We are able to share our culture, knowledge, and experiences with videos and articles describing our country and people. However, is your content reaching its full potential?
Why Are These Languages So Hard to Translate?
By converting your documents into various languages, the world will truly become your oyster. However, translation isn’t something anyone can do. Moreover, some languages are more challenging to translate than others.
English to French, for example, is on the easier end of the spectrum, while English to Korean lies on the other side. Let’s look at some of the most difficult languages to translate.
1. Mandarin (Chinese)
Linguistically, Chinese and English are extremely different. The Chinese language has no letter case, tenses, and plural forms. Furthermore, grammar doesn’t work the same way.
Translations are challenging to get right because one Chinese character might have a few different meanings depending on what it’s paired with. Additionally, a single English word might equate to a few Chinese characters.
As the Chinese often communicate using idioms, a translator has to be familiar with them. Anyone who has studied Mandarin will tell you that that is no easy feat.
The Thai language is another one that’s challenging for ordinary translators. This monosyllabic language has ties to the ones people speak in Vietnam, Laos, Burma, and Yunnan. The Indian script used in Thai developed thanks to the Southern Silk Roads.
In Thai, there are no spaces between words, only sentences. Moreover, just like Mandarin, one may write a word a certain way. However, its meaning depends on the pronunciation.
Therefore, it’s more or less impossible to use an automated tool for Thai translations. Context plays a more important role here compared to other languages.
The difficulty of Arabic translation stems from the fact that it’s so widely spoken and has branched out into many different dialects.
You might speak Arabic in your country. However, the words you use might hold different meanings when compared to original Arabic.

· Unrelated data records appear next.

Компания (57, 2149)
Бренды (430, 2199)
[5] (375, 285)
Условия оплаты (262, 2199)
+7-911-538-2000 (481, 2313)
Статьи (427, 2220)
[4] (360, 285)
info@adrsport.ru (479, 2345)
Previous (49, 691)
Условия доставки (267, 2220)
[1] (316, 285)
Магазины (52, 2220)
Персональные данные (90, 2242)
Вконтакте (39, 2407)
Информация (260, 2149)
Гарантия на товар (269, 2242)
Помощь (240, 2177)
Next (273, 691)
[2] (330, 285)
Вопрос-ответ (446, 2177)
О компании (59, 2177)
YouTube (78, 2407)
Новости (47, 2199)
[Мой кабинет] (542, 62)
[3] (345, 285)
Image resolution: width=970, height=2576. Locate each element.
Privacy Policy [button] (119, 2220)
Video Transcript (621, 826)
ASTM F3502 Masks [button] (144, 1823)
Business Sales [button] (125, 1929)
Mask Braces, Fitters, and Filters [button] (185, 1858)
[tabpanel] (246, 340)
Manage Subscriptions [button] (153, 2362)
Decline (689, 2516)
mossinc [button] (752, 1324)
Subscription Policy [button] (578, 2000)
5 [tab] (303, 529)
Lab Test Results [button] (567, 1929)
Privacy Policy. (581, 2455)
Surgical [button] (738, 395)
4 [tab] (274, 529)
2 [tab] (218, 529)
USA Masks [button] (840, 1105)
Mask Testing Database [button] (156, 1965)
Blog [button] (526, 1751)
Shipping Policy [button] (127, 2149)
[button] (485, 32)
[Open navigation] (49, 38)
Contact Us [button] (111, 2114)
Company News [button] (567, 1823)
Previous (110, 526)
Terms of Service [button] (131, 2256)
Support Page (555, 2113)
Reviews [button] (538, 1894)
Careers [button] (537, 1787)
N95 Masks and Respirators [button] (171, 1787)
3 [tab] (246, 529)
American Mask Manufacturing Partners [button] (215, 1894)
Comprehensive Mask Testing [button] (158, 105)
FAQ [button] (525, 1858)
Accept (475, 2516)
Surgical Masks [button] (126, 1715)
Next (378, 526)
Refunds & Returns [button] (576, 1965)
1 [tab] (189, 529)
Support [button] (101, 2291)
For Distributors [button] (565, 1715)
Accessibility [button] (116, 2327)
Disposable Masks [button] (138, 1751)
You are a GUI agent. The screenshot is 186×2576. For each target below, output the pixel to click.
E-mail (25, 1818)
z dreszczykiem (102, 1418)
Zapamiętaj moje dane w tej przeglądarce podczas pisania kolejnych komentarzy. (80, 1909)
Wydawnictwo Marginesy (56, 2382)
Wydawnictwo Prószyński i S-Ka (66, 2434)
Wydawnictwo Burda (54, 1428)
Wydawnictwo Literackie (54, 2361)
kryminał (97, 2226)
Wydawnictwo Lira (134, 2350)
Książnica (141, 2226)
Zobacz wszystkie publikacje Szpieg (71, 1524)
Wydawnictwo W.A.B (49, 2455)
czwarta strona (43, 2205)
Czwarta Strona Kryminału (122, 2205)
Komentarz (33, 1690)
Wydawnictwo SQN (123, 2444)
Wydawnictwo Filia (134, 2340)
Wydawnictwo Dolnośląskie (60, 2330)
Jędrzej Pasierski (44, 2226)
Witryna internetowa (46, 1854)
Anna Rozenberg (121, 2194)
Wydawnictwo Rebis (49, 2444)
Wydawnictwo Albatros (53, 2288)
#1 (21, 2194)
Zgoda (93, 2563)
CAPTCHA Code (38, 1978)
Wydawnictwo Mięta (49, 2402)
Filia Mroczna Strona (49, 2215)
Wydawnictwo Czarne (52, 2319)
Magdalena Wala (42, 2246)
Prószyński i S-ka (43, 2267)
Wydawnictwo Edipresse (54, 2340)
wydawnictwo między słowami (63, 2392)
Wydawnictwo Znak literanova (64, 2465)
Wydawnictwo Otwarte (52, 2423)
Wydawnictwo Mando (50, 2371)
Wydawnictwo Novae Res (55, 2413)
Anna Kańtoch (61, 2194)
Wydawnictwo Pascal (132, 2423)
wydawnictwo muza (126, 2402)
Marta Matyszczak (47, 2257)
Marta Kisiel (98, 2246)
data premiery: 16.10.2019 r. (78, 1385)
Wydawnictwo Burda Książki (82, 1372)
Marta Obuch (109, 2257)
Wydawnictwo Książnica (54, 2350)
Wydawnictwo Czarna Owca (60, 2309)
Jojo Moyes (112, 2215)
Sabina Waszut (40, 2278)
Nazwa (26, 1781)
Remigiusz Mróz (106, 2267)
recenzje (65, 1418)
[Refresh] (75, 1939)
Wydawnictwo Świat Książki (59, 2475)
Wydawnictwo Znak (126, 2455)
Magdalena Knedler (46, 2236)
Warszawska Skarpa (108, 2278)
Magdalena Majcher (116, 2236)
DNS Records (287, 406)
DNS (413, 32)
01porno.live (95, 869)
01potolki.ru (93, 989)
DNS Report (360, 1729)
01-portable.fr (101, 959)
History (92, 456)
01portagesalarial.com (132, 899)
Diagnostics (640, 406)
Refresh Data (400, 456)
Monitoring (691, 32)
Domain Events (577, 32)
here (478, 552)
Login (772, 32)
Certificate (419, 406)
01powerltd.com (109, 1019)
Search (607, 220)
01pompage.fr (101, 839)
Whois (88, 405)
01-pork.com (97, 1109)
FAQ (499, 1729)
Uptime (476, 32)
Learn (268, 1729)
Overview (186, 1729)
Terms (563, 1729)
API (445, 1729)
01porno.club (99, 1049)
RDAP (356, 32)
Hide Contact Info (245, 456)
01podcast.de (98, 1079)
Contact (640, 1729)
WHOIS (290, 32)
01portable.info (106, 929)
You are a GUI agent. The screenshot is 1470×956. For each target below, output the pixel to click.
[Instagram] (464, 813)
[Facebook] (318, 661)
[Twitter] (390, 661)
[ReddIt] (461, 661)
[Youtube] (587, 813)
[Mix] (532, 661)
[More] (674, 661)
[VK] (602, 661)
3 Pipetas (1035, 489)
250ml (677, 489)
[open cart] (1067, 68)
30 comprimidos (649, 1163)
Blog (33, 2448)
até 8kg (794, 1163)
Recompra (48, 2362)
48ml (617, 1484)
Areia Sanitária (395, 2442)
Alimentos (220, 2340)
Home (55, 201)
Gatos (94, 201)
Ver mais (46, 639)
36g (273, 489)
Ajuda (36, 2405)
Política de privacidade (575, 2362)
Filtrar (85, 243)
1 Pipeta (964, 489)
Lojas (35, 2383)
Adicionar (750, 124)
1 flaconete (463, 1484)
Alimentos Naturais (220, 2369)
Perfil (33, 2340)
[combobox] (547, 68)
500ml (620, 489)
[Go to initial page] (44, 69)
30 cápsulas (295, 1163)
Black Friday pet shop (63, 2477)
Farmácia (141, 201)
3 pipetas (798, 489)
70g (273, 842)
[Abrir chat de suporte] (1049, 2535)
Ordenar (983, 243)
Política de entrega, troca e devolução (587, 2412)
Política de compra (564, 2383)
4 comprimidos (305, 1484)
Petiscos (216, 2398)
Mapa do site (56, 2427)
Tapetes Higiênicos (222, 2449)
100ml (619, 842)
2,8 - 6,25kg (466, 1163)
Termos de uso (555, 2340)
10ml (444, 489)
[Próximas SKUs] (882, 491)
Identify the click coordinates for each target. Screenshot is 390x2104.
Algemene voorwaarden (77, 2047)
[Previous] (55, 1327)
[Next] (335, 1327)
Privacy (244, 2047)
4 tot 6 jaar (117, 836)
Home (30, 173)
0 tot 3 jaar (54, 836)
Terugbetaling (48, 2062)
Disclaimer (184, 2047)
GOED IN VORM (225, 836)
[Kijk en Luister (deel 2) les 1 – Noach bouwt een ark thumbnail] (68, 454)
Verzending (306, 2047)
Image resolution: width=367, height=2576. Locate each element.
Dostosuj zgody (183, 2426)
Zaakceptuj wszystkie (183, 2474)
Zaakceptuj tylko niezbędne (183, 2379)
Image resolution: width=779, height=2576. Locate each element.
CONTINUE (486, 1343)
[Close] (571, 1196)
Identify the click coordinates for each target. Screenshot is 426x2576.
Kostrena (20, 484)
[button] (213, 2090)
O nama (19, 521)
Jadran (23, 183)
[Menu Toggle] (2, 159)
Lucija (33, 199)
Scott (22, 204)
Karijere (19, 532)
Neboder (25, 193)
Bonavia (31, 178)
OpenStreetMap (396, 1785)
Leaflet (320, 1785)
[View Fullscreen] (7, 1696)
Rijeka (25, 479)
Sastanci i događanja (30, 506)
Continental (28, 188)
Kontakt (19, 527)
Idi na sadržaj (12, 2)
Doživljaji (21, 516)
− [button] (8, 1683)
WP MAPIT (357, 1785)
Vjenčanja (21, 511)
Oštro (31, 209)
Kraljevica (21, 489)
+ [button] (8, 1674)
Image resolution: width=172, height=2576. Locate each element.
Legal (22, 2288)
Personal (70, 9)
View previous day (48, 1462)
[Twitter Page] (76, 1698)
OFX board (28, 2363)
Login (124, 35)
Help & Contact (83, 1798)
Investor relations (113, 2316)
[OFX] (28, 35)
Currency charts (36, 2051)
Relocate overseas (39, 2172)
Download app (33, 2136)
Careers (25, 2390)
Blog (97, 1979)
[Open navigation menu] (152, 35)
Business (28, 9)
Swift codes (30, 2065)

Arabic translators have to account for the dialect before attempting to translate anything. Otherwise, the resulting text will not hold the same meaning, tone, or emotional value.
Thankfully, this is the beauty of human translators. They make sure the translation delivers the same message as the source, no matter how challenging it is.
Hungarian has a rich history. Nomadic tribes were speaking it as early as 3,000 years ago. It has Turkish influences and very different grammatical rules compared to English.
Much like Chinese, Hungarians, too, frequently speak with idioms. Therefore, you won’t be able to rely upon Google Translate to have a clear interpretation of a Hungarian text.
Hungarian translators are capable of doing their job because they understand the culture of Hungary. They don’t just convert the words but the context of the overall sentence or paragraph.
In Korean translation, what’s difficult to convey is intention and situation. One word in English might have various meanings, whereas in Korean, it’s usually very succinct. Therefore, a translator has to know the full context of the document before translating it.
The rules for Korean grammar, prepositions, and tenses are also very different compared to other languages. Misunderstandings are common when foreigners try to communicate in Korea, and it’s easy to see why.
The Incomparable Results of Human Translation
Artificial intelligence has come a long way in transcription and translation. However, it’s still lacking in terms of accuracy. Machines are not yet capable of understanding context, emotion, and cultural differences.
Therefore, human translation is still the preferred choice of many. Suffice to say, the more complicated a language is to translate, the more you need a professional to perform the work.